> WORK REQUIRED
Lines from the material below that hold the string "timeline" are what is needed; copy each of them.

DATA below:

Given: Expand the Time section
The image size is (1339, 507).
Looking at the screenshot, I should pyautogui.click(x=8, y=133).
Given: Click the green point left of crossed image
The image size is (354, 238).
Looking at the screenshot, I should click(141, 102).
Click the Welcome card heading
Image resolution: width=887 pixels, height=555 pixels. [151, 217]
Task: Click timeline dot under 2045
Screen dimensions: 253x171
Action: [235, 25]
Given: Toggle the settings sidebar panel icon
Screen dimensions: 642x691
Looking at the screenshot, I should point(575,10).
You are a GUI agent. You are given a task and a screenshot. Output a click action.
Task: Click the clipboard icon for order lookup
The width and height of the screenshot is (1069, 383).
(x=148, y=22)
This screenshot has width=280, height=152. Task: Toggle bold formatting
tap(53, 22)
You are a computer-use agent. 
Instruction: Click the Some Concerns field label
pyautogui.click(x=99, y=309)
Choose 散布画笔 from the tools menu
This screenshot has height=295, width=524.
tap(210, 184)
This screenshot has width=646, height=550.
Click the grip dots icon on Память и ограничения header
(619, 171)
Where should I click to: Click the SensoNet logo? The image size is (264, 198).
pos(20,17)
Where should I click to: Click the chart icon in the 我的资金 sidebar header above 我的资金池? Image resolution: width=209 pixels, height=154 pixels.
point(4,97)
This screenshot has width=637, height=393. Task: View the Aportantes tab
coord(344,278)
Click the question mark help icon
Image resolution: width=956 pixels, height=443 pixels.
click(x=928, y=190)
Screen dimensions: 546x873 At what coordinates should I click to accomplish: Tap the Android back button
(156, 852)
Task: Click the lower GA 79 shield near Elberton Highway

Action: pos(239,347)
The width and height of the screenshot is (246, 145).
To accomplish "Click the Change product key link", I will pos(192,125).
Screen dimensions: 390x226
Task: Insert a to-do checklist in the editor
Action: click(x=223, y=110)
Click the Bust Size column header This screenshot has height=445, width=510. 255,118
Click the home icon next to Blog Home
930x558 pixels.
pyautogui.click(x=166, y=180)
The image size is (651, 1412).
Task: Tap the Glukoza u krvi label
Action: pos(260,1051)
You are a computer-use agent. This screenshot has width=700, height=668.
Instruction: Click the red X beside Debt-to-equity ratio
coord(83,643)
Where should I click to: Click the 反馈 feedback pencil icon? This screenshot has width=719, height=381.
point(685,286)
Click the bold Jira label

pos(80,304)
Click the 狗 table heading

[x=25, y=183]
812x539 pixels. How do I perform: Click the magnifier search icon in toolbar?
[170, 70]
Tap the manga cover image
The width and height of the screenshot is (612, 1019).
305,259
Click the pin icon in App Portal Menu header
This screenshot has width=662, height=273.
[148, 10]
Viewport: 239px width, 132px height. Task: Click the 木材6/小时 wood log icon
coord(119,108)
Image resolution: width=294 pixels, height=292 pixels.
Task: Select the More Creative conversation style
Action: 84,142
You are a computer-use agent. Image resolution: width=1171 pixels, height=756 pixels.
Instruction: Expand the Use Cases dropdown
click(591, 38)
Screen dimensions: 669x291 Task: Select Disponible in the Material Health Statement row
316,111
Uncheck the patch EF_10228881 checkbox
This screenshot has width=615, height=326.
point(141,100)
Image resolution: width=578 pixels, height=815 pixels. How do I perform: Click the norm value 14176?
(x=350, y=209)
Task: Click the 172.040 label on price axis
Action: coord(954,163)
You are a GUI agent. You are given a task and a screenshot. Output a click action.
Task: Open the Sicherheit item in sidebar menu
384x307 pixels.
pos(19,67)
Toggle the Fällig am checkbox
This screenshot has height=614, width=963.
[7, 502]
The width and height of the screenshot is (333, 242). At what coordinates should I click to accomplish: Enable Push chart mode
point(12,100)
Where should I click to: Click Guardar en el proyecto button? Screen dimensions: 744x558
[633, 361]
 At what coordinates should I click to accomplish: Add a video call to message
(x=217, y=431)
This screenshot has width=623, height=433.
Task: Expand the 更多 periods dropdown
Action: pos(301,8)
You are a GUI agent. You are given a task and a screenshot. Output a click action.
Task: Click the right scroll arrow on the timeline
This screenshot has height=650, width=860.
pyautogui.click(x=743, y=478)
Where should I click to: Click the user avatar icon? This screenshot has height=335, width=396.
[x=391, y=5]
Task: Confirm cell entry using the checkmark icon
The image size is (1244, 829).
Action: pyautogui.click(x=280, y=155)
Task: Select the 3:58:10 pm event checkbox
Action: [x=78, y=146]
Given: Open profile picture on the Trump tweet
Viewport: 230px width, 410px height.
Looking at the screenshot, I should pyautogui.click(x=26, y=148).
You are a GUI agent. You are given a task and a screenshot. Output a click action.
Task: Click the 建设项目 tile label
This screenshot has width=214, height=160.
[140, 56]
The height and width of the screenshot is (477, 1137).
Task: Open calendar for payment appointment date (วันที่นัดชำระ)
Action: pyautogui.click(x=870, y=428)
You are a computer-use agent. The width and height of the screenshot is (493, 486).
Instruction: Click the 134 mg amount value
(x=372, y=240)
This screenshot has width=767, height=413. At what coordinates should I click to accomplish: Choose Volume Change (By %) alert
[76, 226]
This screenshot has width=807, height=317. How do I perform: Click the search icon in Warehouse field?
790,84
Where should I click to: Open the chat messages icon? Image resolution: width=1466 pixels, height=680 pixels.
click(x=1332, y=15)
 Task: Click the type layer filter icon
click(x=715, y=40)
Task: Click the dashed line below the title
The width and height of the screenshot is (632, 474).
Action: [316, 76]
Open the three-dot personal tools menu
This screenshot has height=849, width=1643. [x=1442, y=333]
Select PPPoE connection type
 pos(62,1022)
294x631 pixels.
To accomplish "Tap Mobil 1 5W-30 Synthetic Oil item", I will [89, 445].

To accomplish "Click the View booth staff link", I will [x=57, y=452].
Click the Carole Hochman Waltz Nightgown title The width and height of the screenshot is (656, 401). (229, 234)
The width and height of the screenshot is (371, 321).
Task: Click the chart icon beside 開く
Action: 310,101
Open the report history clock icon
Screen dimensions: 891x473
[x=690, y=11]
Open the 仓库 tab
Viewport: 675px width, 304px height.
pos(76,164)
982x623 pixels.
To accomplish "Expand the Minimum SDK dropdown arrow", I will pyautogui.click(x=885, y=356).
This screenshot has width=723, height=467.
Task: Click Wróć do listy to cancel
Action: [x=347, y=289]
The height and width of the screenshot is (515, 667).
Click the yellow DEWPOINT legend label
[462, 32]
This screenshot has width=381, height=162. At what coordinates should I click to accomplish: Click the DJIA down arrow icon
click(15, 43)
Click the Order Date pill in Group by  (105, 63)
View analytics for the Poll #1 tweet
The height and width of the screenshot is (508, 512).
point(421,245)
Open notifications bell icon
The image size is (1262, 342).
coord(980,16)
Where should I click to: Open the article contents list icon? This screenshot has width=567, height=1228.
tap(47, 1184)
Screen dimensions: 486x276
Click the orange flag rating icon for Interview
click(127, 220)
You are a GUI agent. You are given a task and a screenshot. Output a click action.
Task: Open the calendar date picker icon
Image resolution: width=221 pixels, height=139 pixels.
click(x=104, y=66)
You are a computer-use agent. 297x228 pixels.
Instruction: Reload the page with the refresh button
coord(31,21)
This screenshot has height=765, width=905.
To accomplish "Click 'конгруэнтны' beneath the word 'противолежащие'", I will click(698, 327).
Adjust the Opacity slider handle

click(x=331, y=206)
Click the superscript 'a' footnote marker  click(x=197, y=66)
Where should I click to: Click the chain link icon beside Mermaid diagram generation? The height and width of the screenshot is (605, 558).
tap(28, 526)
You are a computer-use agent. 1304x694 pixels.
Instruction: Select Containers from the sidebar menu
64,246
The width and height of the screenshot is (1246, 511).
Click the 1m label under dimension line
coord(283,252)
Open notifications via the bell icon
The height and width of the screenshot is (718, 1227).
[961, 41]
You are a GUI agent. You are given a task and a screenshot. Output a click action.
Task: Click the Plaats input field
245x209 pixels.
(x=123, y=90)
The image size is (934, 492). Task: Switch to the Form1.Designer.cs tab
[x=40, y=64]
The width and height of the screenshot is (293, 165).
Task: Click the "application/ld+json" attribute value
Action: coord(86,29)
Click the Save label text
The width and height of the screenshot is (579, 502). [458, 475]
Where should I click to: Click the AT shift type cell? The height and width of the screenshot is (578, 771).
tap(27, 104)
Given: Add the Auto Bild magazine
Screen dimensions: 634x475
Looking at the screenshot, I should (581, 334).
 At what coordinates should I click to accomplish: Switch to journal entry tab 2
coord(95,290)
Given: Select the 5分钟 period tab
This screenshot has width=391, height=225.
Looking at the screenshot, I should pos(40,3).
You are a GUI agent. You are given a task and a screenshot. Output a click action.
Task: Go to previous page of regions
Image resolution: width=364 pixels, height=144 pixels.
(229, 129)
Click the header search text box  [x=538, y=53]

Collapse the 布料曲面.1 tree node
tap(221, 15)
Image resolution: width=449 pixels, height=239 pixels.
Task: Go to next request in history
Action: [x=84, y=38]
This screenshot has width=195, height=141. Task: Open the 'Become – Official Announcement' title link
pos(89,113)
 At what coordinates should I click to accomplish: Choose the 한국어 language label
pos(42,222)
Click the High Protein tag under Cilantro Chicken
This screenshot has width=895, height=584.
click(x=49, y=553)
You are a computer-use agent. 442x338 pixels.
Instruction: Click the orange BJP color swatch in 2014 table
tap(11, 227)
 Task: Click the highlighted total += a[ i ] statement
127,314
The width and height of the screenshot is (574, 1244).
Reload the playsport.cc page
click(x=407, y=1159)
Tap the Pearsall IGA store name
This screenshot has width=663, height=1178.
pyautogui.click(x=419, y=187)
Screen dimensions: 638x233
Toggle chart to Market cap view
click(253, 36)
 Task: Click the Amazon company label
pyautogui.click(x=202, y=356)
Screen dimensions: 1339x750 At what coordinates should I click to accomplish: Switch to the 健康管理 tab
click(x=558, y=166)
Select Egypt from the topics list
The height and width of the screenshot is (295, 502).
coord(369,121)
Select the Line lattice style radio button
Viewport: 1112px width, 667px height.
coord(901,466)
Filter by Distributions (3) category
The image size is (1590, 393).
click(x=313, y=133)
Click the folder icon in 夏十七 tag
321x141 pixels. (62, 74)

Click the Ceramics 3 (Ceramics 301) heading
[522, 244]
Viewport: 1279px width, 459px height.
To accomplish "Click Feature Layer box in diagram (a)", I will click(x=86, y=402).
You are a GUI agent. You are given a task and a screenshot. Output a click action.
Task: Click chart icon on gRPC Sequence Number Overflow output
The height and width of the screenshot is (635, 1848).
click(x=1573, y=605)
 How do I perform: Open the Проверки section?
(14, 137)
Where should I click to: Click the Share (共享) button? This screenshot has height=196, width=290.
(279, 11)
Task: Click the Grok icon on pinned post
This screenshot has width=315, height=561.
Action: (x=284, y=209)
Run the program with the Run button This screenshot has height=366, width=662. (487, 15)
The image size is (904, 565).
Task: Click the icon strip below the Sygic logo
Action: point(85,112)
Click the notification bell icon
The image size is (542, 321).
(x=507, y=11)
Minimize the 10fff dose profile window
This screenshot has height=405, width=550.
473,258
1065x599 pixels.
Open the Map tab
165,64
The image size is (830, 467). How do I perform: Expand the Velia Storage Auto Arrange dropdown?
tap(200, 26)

End of DATA.

> RESPONSE BOX
Task: Click timeline dot under 2045
Task: Click the right scroll arrow on the timeline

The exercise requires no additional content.